Po emocjonującej końcówce Ohio State pokonało Illinois na ich parkiecie 73:68 i wciąż pozostają niepokonani. Czego się dowiedzieliśmy?
- Jared Sullinger jest dobry w koszykówkę. 27pkt, 16zb i 3bl. Może trochę skuteczność z gry szwankowała (7/15), ale za to z osobistych niemal się nie mylił (13/15). W sezonie jego skuteczność z osobistych to około 73%, dziś miał 86%. Do tego na początku drugiej odsłony gdy Illinois grało świetnie tylko on w Ohio State potrafił zdobywać punkty. Jared to tzw. "game changer". Potrafi zdobywać punkty, potrafi zbierać, potrafi świetnie asystować, potrafi uruchamiać kontry, potrafi niemal wszystko. Aha, Sullinger ani na sekundę nie zszedł z parkietu i to chyba wszystko mówi o jego wartości dla zespołu.
- Ohio State ma wartościowych zmienników. Mówi się głównie o podstawowych graczach, czyli czwórce zawodników z poprzednich rozrywek, ale Buckeyes najlepiej prezentowali się gdy na boisku pojawili się Aaron Craft oraz Deshaun Thomas. To wtedy zaliczyli run 14:0 wyprowadzając swój zespół na prowadzenie.
- gdy Demetri McCamey nie punktuję Illinois jest w stanie prowadzić wyrównaną walkę z rywalami, ale nie potrafi wygrywać meczów. Przez większość część spotkania prowadzili, nawet mimo faktu, że swoje pierwsze punkty rozgrywający Fighting Illini zdobył na 15 minut przed końcem. Poza tym jak zwykle świetnie rozgrywał i odnajdywał kolegów na wolnych pozycjach.
- kiedyś mówiłem/pisałem, że Jereme Richmond jest wyjątkowy i dziś to potwierdził. To dzięki jego świetnej grze i 12pkt Illinois prowadziło 1 punktem do połowy. W drugiej odsłonie było tylko niewiele gorzej i w całym meczu uzbierał 18pkt, 10zb i 2as (najlepszy mecz w sezonie i to przeciwko jakiemu rywalowi).
Przechodząc do meczu Syracuse z Villanova, zakończonym zwycięstwem tych drugich 83:72:
- po fatalnym upadku do gry wrócił Kris Joseph i zaprezentował się bardzo dobrze. Miał 23 punkty i to dzięki niemu w końcówce Orange wrócili do gry, ale także to jego niecelne rzuty ostatecznie nie pozwoliły doprowadzić do remisu.

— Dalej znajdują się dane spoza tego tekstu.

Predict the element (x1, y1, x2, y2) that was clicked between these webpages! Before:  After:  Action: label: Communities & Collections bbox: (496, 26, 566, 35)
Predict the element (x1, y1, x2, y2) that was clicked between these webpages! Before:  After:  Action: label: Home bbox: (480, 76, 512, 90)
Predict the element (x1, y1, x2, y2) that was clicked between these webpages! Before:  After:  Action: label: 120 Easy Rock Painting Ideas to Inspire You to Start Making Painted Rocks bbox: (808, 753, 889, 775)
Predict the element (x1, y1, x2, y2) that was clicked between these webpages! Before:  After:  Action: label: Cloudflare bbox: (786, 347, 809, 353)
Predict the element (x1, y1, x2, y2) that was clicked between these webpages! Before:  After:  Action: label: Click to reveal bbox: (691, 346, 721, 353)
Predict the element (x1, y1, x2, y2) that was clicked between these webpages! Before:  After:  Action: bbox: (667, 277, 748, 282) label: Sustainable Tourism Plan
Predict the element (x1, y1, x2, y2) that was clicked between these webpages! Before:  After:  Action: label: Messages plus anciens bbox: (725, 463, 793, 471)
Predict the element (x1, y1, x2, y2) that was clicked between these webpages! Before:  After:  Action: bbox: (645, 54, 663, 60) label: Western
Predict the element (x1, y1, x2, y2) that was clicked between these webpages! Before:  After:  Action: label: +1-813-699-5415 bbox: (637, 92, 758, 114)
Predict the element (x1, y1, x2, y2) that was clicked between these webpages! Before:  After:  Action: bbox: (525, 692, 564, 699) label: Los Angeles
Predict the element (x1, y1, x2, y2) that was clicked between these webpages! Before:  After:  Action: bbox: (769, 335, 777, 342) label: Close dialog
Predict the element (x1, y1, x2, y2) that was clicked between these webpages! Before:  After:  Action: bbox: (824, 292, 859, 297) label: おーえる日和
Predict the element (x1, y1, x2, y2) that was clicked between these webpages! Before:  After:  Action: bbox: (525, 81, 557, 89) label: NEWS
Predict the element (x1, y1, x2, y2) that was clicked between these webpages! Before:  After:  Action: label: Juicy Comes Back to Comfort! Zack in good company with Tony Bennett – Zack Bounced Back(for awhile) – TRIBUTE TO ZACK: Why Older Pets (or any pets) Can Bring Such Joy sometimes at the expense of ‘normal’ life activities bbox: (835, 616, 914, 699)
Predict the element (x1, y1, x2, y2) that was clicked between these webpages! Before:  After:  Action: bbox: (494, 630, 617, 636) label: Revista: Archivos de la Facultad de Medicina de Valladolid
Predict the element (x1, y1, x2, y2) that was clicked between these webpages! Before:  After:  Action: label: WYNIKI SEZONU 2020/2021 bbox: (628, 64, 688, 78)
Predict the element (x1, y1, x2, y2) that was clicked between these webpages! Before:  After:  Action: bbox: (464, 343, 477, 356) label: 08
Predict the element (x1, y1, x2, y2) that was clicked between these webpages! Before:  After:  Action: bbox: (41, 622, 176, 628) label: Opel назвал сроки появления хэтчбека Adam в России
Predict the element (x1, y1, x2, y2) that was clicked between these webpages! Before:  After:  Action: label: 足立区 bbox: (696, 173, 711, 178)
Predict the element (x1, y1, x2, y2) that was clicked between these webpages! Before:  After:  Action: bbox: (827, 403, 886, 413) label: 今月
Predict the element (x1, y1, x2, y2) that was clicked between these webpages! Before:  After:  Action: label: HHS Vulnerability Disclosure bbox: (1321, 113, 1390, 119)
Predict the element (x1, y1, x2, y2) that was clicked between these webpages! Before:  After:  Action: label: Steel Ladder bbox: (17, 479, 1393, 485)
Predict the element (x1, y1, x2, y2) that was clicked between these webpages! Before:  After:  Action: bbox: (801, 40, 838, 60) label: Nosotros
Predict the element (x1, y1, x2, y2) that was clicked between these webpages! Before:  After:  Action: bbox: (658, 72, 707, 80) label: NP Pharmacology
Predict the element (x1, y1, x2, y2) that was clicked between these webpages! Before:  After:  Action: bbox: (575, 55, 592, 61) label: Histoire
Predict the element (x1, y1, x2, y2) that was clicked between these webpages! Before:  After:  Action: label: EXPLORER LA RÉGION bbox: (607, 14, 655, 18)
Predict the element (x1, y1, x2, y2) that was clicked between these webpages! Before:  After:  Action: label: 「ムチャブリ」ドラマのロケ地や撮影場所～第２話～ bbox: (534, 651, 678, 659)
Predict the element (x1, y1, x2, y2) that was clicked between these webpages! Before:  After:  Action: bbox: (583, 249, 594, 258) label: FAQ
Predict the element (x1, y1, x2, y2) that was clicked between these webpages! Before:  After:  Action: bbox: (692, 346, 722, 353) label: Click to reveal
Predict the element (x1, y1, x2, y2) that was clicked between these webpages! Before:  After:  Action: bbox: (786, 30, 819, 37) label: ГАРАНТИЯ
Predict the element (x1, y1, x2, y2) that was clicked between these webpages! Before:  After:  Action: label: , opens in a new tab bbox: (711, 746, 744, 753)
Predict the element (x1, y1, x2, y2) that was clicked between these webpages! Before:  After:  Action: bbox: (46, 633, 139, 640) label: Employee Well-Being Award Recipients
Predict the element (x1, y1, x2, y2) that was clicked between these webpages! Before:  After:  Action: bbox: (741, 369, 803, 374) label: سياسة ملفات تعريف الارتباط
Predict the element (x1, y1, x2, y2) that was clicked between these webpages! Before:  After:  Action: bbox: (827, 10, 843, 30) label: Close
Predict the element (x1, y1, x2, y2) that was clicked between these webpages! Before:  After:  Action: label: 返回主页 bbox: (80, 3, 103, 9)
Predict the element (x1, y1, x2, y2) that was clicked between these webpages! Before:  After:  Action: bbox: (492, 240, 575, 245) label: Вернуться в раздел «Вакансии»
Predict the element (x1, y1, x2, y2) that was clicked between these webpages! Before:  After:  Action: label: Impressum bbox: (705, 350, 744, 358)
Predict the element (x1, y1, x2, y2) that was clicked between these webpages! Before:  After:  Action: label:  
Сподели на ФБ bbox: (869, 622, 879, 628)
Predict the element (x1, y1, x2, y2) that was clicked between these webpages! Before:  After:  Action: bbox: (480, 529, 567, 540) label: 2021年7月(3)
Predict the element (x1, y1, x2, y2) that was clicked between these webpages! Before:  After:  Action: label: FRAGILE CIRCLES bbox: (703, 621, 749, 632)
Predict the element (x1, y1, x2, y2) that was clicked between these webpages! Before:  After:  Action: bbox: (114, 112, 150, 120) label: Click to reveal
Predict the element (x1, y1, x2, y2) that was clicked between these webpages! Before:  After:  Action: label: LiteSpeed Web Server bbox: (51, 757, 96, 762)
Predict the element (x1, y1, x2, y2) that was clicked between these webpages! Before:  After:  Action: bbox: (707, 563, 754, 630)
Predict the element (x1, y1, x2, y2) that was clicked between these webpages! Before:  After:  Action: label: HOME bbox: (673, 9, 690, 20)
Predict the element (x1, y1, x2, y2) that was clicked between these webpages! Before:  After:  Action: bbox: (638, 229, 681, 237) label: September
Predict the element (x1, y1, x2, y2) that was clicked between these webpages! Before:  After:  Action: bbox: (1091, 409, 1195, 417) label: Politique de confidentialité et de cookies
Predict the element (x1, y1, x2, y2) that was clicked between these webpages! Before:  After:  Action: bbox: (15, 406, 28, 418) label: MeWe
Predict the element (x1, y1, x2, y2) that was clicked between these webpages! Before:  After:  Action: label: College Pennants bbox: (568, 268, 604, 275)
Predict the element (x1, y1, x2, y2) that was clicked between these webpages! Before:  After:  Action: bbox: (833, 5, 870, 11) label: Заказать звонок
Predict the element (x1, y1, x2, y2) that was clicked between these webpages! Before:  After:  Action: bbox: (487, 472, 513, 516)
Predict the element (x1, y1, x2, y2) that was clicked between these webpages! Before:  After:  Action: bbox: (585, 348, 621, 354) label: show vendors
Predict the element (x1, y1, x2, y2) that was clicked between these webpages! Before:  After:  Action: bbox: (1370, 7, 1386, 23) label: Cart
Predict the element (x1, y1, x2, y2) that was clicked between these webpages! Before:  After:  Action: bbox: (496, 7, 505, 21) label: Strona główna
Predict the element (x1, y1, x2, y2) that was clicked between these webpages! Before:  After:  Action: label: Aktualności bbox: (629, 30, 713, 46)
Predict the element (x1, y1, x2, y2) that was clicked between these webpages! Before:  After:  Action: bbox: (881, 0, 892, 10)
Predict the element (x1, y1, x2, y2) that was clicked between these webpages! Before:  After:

- Rick Jackson jak zwykle rządził pod koszami notując 16pkt, 15zb oraz 3bl i chyba nic więcej dodawać tu nie trzeba.
- W Wildcats najwięcej punktów rzucił Maalik Wayns - 21, a po 16 dodali Corey Stokes oraz Corey Fisher. Jeśli dwójka z tych trzech graczy zdobywa sporo punktów pokonanie 'Nova jest niemal niewykonalne i dziś mieliśmy najlepszy tego przykład.
- Co ważniejsze bardzo dobrze zaprezentowali się wysocy Vilanova. Choć w statystykach do końca tego nie widać, to dzięki ich akcjom Orange nie byli w stanie odrobić starty. A na wyróżnienie szczególnie zasłużył Maurice Sutton.
- 22/24 - taką skuteczność z osobistych mieli gracze Wildcats. Tak rzucając i do tego trafiając 12/12 w samej końcówce meczu nie da się przegrać.
A teraz wracam do kolejnych świetnie zapowiadających się spotkań.